説明

動物用シャンプー

【課題】動物用シャンプーを少ない工程にて安全に製造する技術を提供する。
【解決手段】動物用シャンプーは、オキシアルキレングリコール、洗浄剤、および溶剤を含んでおり、オキシアルキレングリコールは、1,2−アルキレングリコールの水酸基にアルキレンオキシドが付加および付加重合の少なくとも一方によって結合されており、水酸基に結合されたアルキレンオキシドのモル数の平均値が0.5〜5である。

【発明の詳細な説明】
【技術分野】
【0001】
本発明は、動物用シャンプーに関する。
【背景技術】
【0002】
近年、イヌ、ネコ、ウサギ、フェレット等の愛玩動物とともに過ごすライフスタイルが増えており、愛玩動物に関する技術へのニーズも高まっている。例えば、愛玩動物を清潔に保つための動物用シャンプーの開発が行われている。
【0003】
一般に、動物用シャンプー内にて微生物が増殖することを防止する防腐効果を動物用シャンプーに付与するために、動物用シャンプーに防腐剤が添加される。一般的に使用される防腐剤は、パラオキシ安息香酸エステルである。

..........

[課題要件] 動物用シャンプーに関する本文では、一般的に使用される防腐剤として何が挙げられていますか。

[データ行]
..........

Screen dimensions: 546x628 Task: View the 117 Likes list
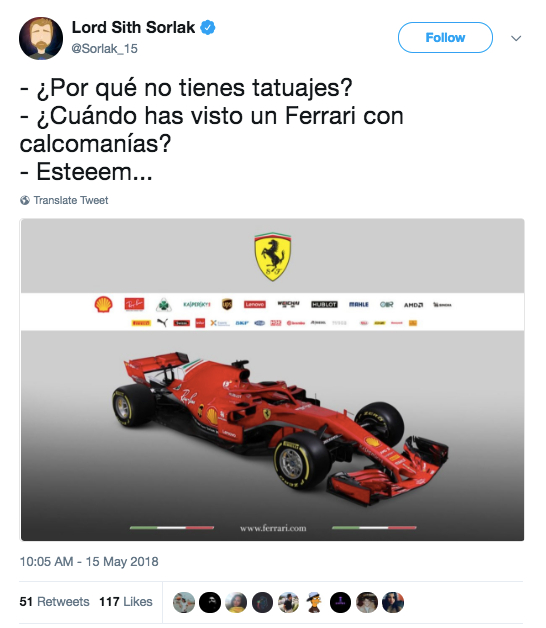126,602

..........

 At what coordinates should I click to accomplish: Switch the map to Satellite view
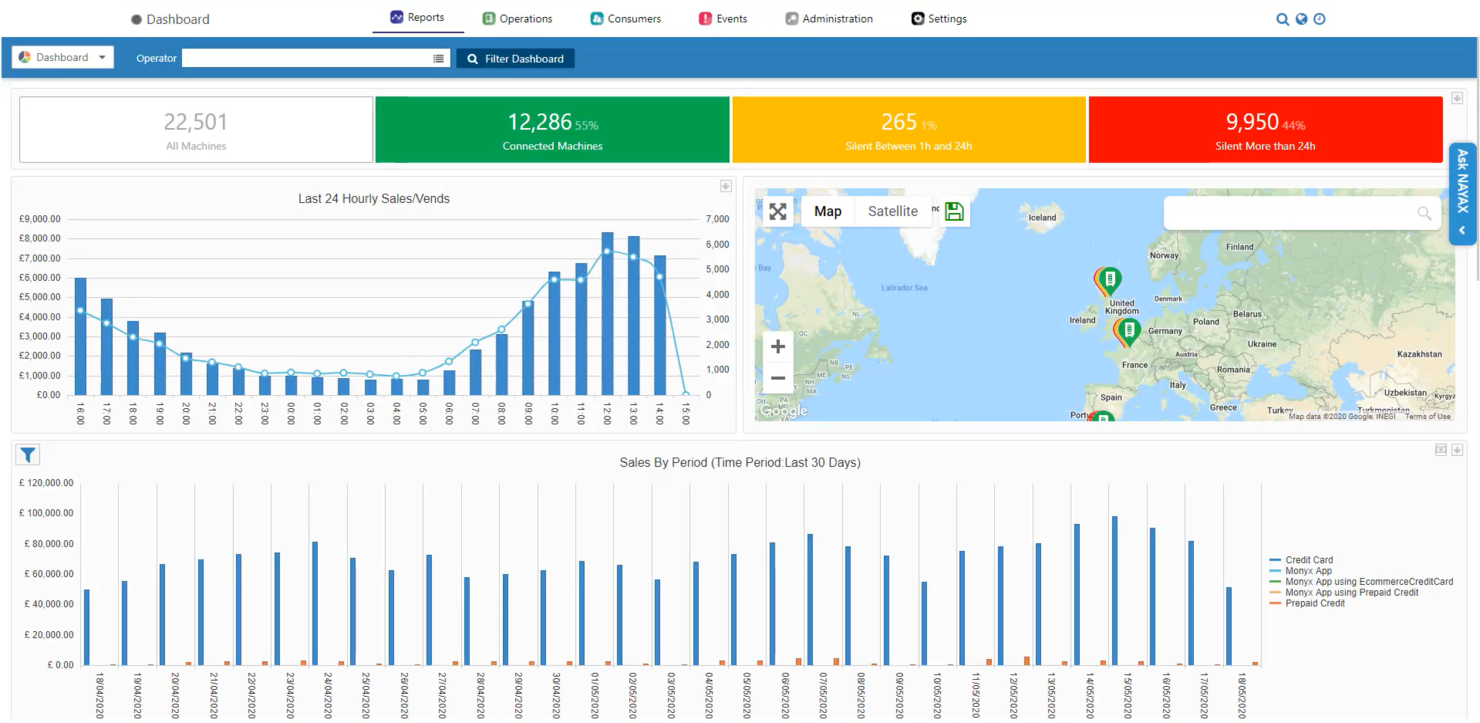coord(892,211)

..........

[解答出力] パラオキシ安息香酸エステルです。